Desafío en el sur de Asia
India y Pakistán están concentrando en la disputada Cachemira, y a lo largo de sus más de tres mil kilómetros de frontera, tropas y armamento -cazabombarderos y baterías de misiles incluidos- en el nivel más alarmante en quince años. Sus soldados cruzan fuego de mortero y ametralladora en la línea divisoria que los separa en los Himalayas. Tratándose de dos rivales históricos que han disputado tres guerras en medio siglo, y en posesión ambos del arma nuclear, la crisis se ensombrece por momentos, atizada por la retórica belicista de sus dirigentes. En Delhi, que ha retirado a su embajador de Islamabad y suspendido el transporte al país vecino, aumenta la presión sobre el primer ministro, Atal Behari Vajpayee, para que decida medidas militares. El ruido de sables es ahora mayor que en 1999, cuando los dos enemigos del subcontinente estuvieron al borde de la guerra tras la irrupción de combatientes islamistas procedentes de Pakistán en la zona india de Cachemira.
A raíz del ataque suicida del pasado 13 de diciembre contra el Parlamento de Delhi -14 muertos-, el Gobierno indio exigió a Pakistán el inmediato desmantelamiento de dos de los grupos armados fundamentalistas con base en Pakistán, que pretenden la secesión de Cachemira, el único Estado indio de mayoría musulmana. Y amenaz, en caso contrario, al general Pervez Musharraf con tomarse la justicia por su mano y atacar sus campos de entrenamiento al otro lado de la línea divisoria.

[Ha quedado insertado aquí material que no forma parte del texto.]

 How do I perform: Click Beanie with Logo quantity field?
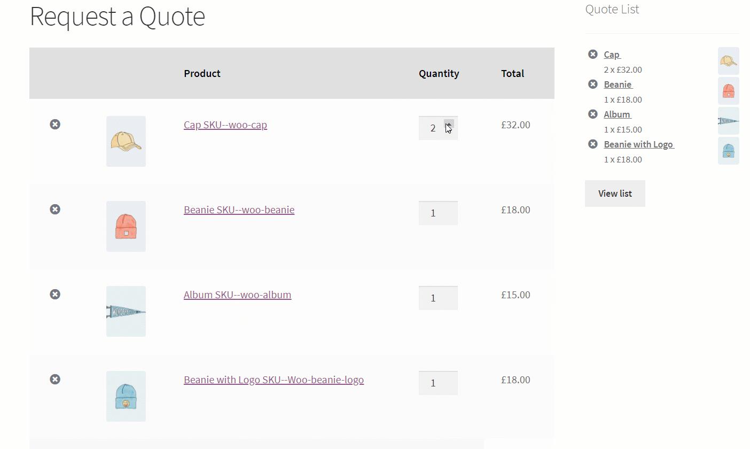[438, 383]
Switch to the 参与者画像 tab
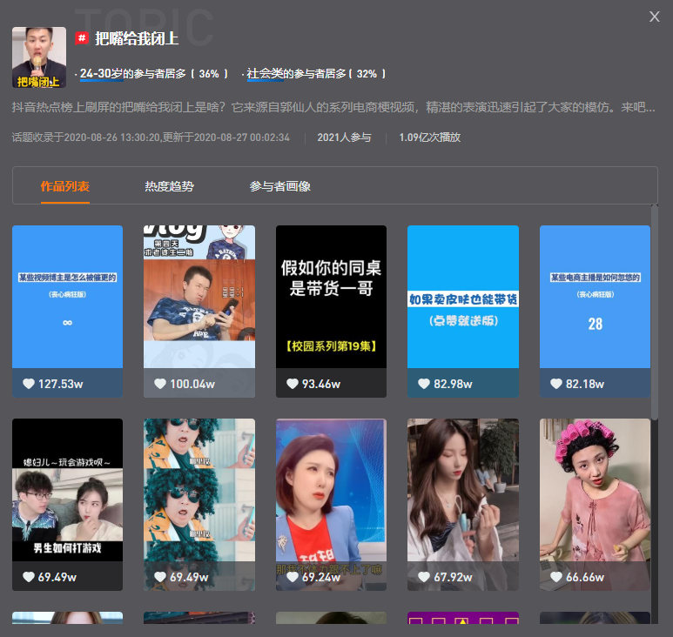 [x=279, y=186]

El golpista Musharraf ha construido parte de su legitimidad en torno a Cachemira, una causa apoyada por la mayoría de los paquistaníes. Para un hombre que ya se ha granjeado la enemiga de muchos musulmanes radicales por su apoyo a EE UU contra los talibanes, mostrarse ahora especialmente duro con los grupos fundamentalistas que combaten la dominación india del territorio en disputa podría resultar suicida. El líder paquistaní se ha limitado al aparente arresto domiciliario de Maulana Mashood Azhar, jefe de uno de los grupúsculos y un viejo conocido de las prisiones indias, de las que fue excarcelado en diciembre de 1999 a cambio de la libertad de 155 pasajeros de un avión de Indian Airlines desviado a Kandahar, en Afganistán. Delhi juzga esta medida, junto con la congelación de cuentas de las dos organizaciones fundamentalistas, absolutamente insuficiente.

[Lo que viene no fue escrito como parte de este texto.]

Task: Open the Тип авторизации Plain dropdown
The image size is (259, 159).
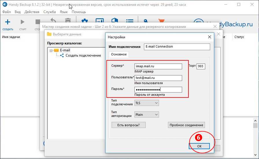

Aun sin considerar los riesgos de un enfrentamiento atómico, la posibilidad de una guerra entre India y Pakistán hace imprescindible una enérgica acción diplomática. Y esa iniciativa urgente sólo Washington puede llevarla a cabo. Aprovechando la asociación insospechadamente estrecha con Pakistán forjada por la guerra en Afganistán, EE UU debe retomar como misión prioritaria la de enfriar los ánimos entre los dos vecinos nucleares. La Casa Blanca puede estar cogida entre dos fuegos debido a su propia guerra contra el terrorismo, pero es el único poder exterior con capacidad de interlocución suficiente ante los dos bandos.

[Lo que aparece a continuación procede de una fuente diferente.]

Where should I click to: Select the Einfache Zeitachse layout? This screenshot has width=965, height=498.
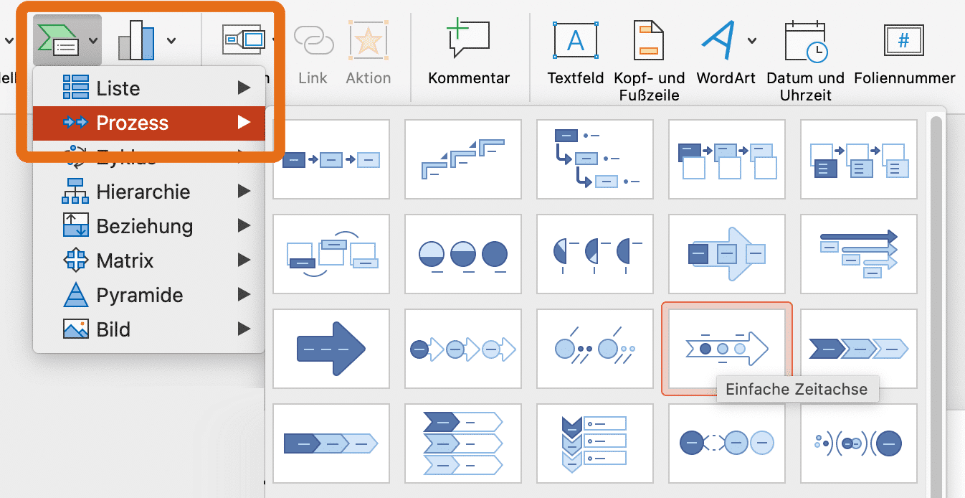coord(726,349)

Washington, hasta ahora, a causa de su necesidad de Musharraf y por miedo a su caída, se ha hecho escaso eco de las acusaciones indias de indulgencia paquistaní frente al extremismo islamista. Pero sus propios pronunciamientos contra el terrorismo -ha declarado fuera de la ley las dos organizaciones cuyo desmantelamiento Delhi exige a Islamabad- hacen progresivamente insostenible la condescendencia de George Bush en este terreno. Por no considerar que si la confrontación en Cachemira va a más, Pakistán retirará sus tropas de la frontera afgana, dedicadas ahora a intentar evitar la fuga de los jefes de Al Qaeda. En cualquier caso, la eventualidad de un conflicto a gran escala en el sur de Asia, cuando el de la vecina Afganistán permanece inacabado y suenan tambores de guerra en otros puntos del planeta, es mucho más de lo que el precario orden internacional puede permitirse.